The line count for "width" is all that is needed: say how many lines in the listing below contain it.
Segment Open
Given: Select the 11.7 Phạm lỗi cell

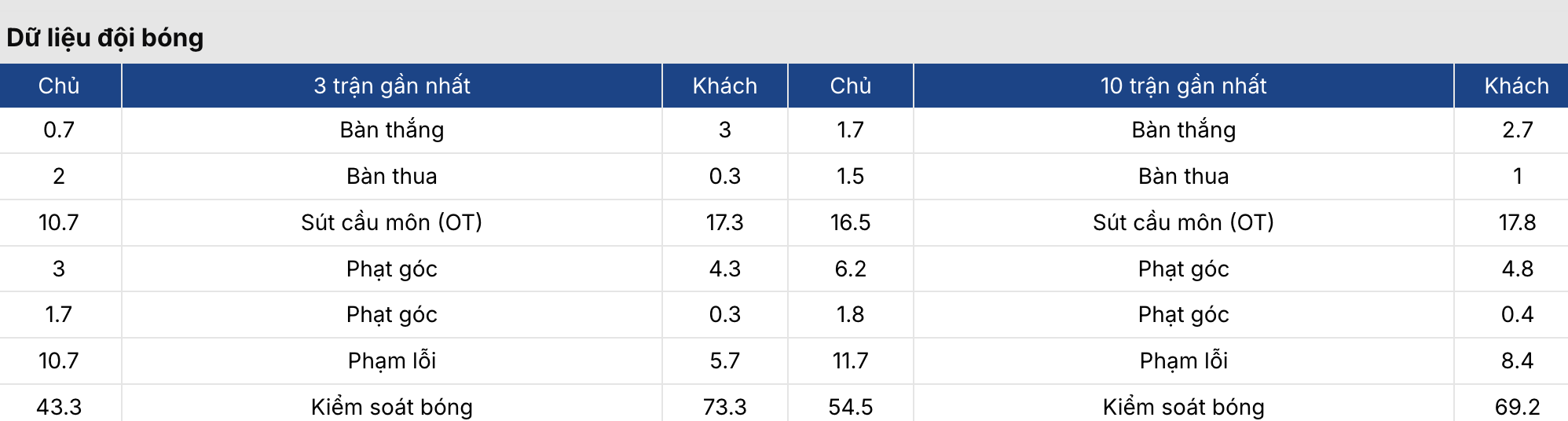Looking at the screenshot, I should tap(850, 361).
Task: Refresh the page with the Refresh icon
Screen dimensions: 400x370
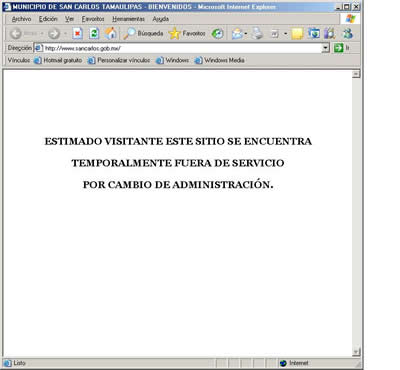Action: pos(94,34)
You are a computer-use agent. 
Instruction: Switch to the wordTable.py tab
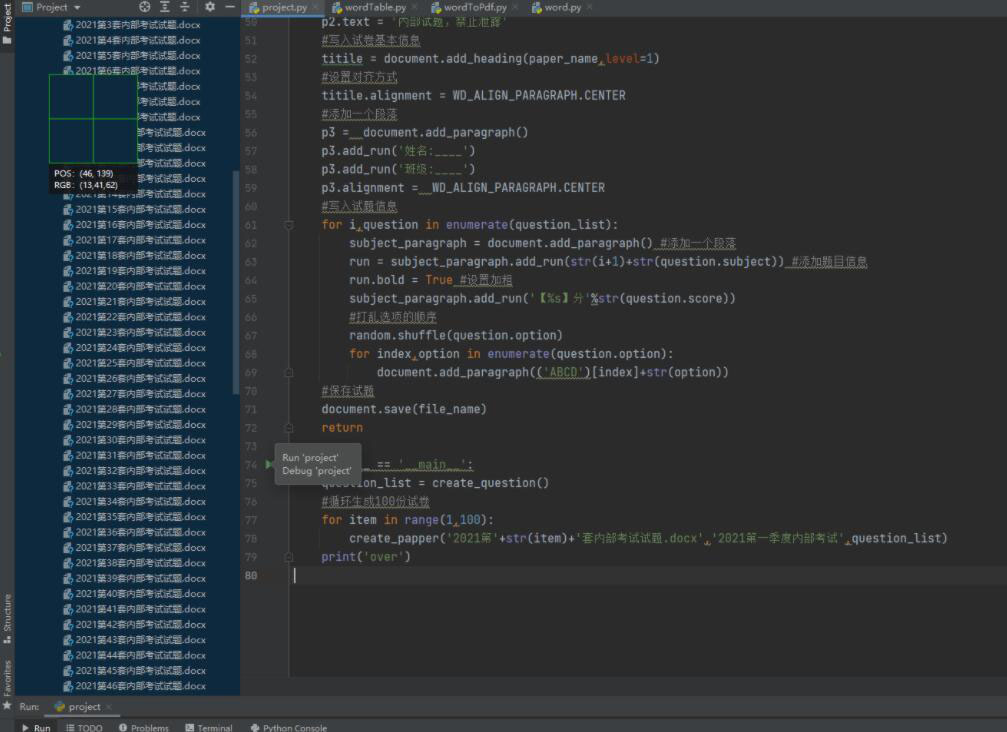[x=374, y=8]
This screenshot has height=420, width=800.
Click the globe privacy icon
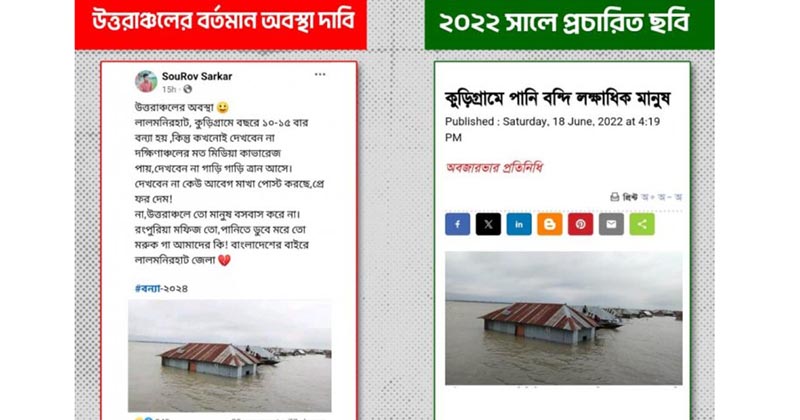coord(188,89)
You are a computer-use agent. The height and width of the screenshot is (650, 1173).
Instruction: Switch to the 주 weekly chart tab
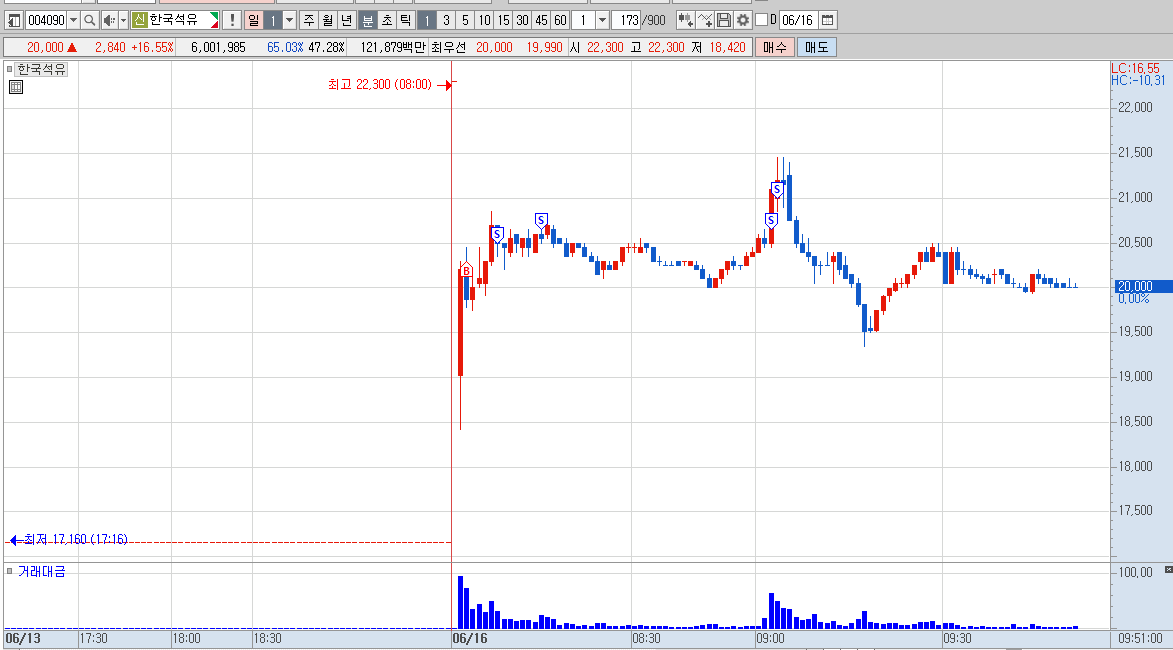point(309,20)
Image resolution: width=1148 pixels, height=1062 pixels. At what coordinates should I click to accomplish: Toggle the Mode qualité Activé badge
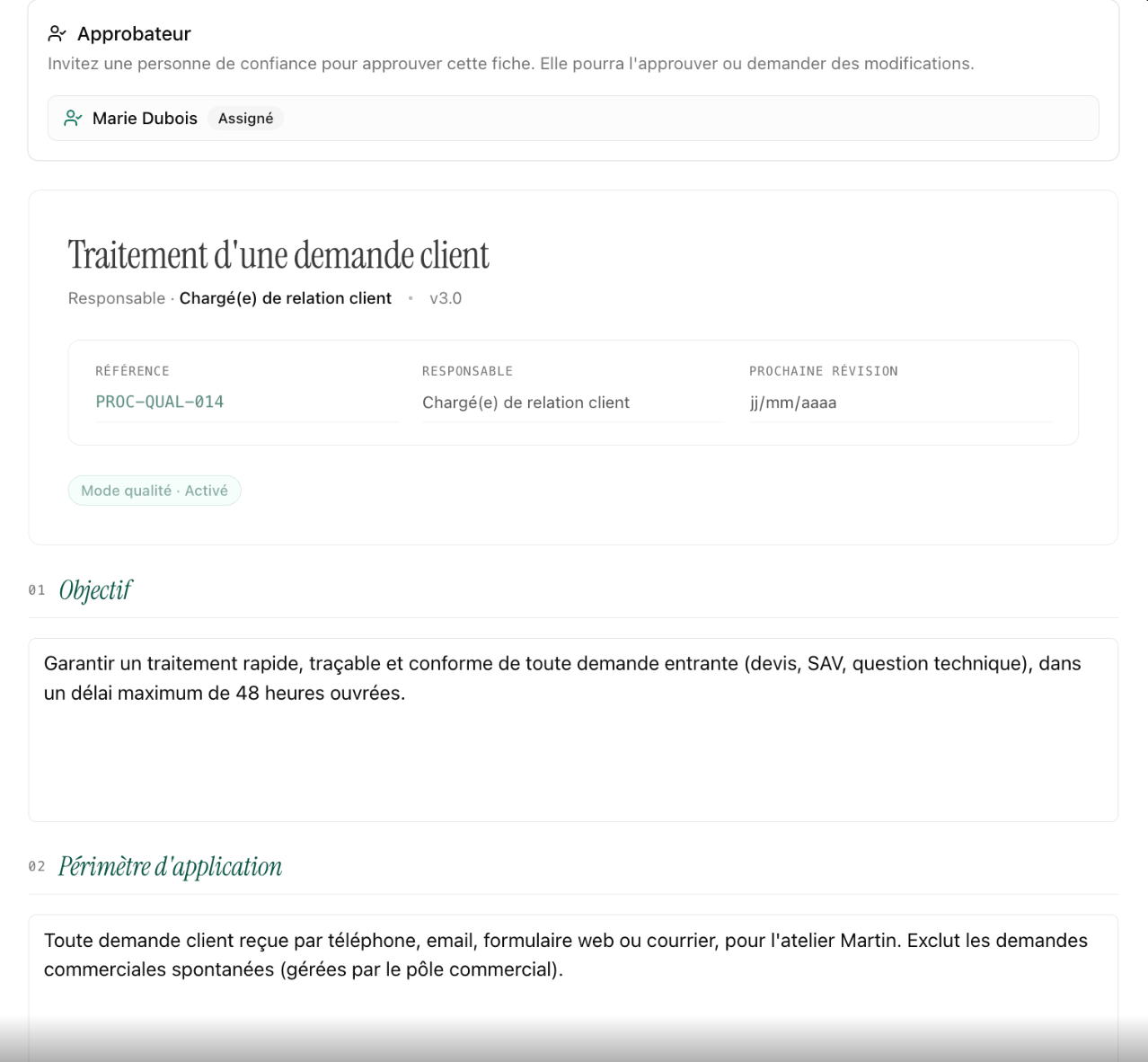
Segment Closed
• **Solved problem**: 3